Exercise objective:
Wherever the string "Given" appears in the entries below, return the line that holds it.

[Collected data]
**********
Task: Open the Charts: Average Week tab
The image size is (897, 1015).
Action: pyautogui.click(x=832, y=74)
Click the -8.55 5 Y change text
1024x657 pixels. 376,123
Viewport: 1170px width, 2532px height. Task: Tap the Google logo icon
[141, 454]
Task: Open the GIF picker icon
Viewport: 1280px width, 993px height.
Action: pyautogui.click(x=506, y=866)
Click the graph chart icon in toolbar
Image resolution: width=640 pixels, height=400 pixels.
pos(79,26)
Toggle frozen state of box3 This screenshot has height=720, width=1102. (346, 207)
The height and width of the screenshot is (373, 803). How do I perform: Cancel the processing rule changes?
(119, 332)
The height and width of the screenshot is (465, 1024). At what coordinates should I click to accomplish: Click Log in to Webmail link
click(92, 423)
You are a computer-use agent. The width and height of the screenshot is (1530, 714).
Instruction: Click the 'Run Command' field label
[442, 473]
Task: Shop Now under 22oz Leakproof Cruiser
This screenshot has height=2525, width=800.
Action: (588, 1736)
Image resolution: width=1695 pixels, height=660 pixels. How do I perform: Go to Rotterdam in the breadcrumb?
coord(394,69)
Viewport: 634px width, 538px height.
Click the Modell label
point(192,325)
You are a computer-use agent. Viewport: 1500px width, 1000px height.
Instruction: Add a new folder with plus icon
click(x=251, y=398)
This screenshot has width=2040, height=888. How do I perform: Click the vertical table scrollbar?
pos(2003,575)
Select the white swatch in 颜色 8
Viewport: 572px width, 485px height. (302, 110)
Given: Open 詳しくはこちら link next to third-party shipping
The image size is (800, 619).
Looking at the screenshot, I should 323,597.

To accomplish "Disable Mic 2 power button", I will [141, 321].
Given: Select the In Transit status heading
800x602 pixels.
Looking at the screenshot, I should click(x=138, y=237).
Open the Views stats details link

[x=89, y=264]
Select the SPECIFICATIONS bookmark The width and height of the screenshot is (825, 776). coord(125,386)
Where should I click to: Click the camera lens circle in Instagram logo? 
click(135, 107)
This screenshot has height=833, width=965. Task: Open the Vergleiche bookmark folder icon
**********
Reply to the task:
Given: Open 詳しくはこちら link next to third-party shipping
Given: Select the In Transit status heading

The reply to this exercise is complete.